Why were Elan and Wyeth investors so hot for prosecutors to wring an admission of illegal trading from SAC? Because it would save them an awful lot of trouble in their class actions. If SAC pleaded guilty to insider trading in Wyeth and Elan shares, they wouldn’t have to prove the hedge fund’s misconduct in their cases. As you know, the collateral consequences of defendants’ admissions to the Securities and Exchange Commission have been in the news since the agency changed its policy in June. JPMorgan Chase’s settlement in September with the SEC showed that artful crafting of regulatory admissions can limit the damage in related securities class actions. But a defendant can’t get around a guilty plea to fraud. That’s an admission that can’t subsequently be denied.
So you have to give Wohl & Fruchter credit (along with Elan investors’ co-counsel from Pomerantz Grossman Hufford Dahlstrom & Gross and Wyeth shareholders’ lead counsel from Scott + Scott and Motley Rice) for really creative deployment of the Crime Victims law. It’s not unprecedented for civil litigants to use the 2004 law to protest a corporate plea deal; in 2009, victims of an oil refinery explosion in Texas asked a federal judge to reject the government’s plea agreement with BP because they said the oil company’s penalty wasn’t high enough. Friday’s letter to Swain, however, appears to be the first time that plaintiffs in a securities class action have cited the Crime Victims law to try to better their litigation position. There haven’t been a lot of opportunities, of course, because the law was enacted after the corporate guilty pleas for securities fraud of the Enron era. But Wohl & Fruchter’s tactic should give class action plaintiffs a little extra leverage against defendants under criminal investigation: Settle with me or I’ll protest your plea deal.

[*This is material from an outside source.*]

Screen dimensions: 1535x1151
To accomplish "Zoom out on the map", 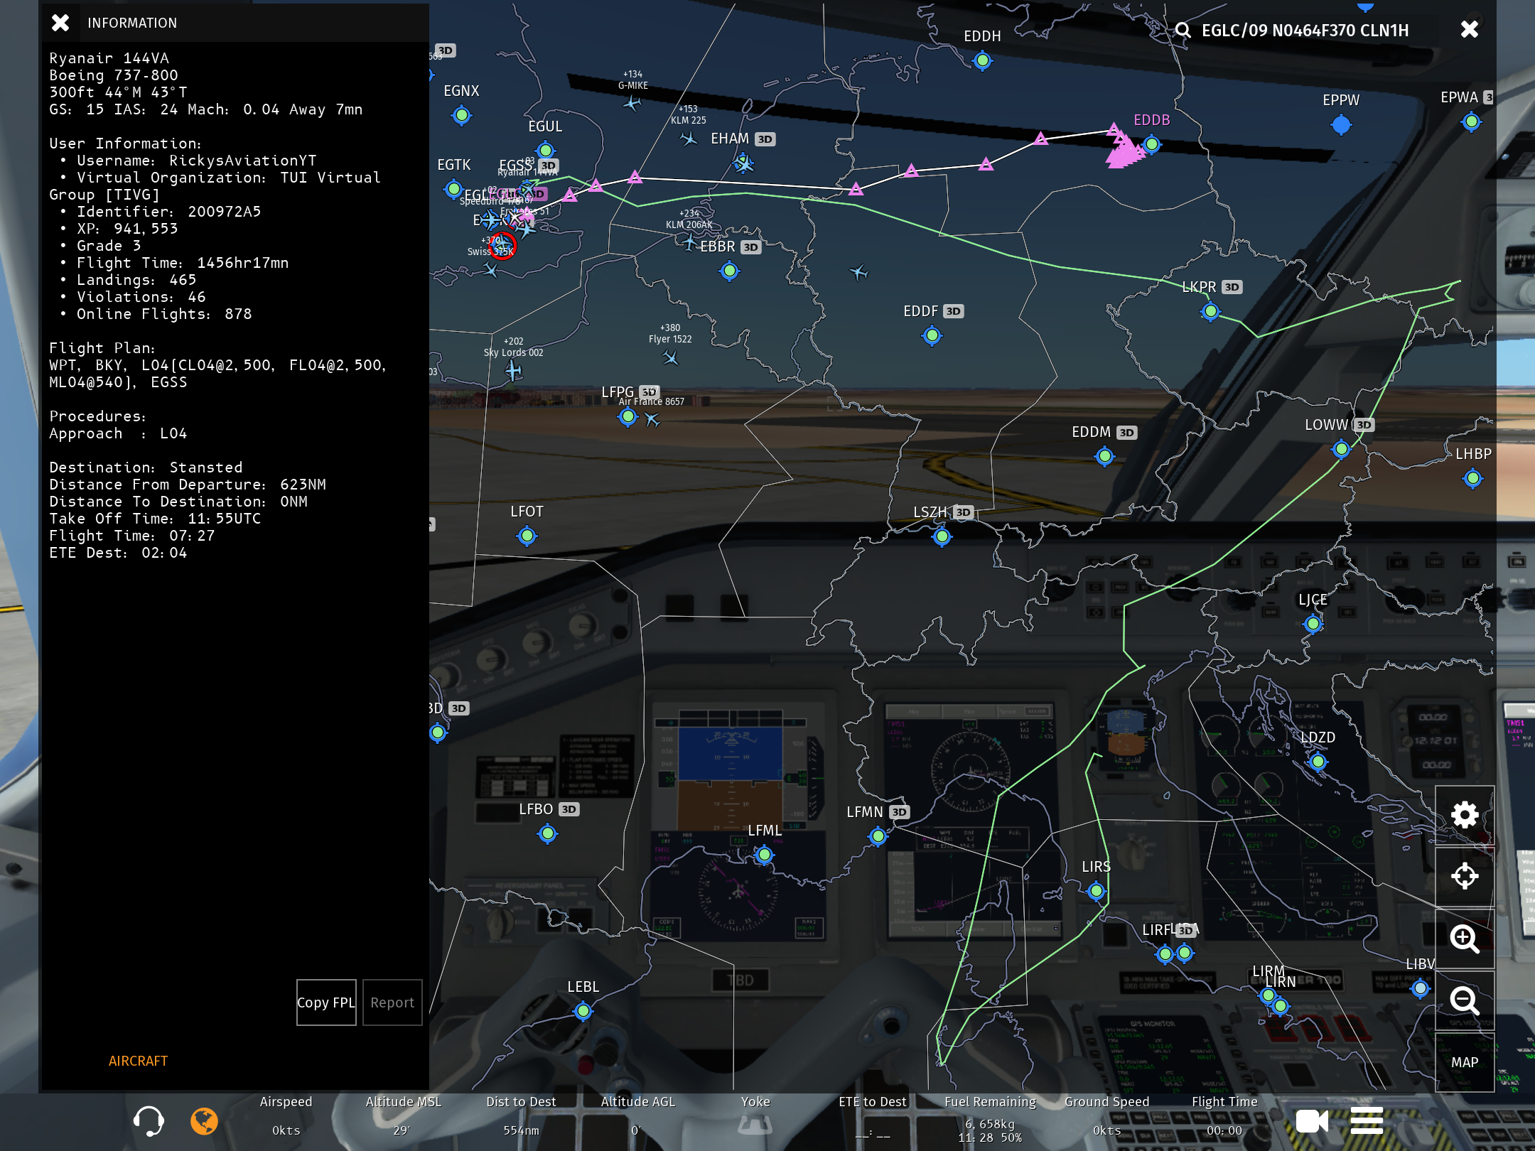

Shareholders’ letter to Swain will probably turn out to be moot. When U.S. Attorney Preet Bharara finally announced the terms of SAC’s plea on Monday, there was no mention of a carve-out for the Elan and Wyeth trades described in the indictment. SAC pleaded guilty to all five counts, including the wire fraud charge that encompassed insider trading in Elan and Wyeth. SAC’s counsel from Paul, Weiss, Rifkind, Wharton & Garrison and Willkie Farr & Gallagher referred me to a spokesman for the fund, who declined to comment. But I don’t see how SAC can deny in the class action that it illegally traded the shares.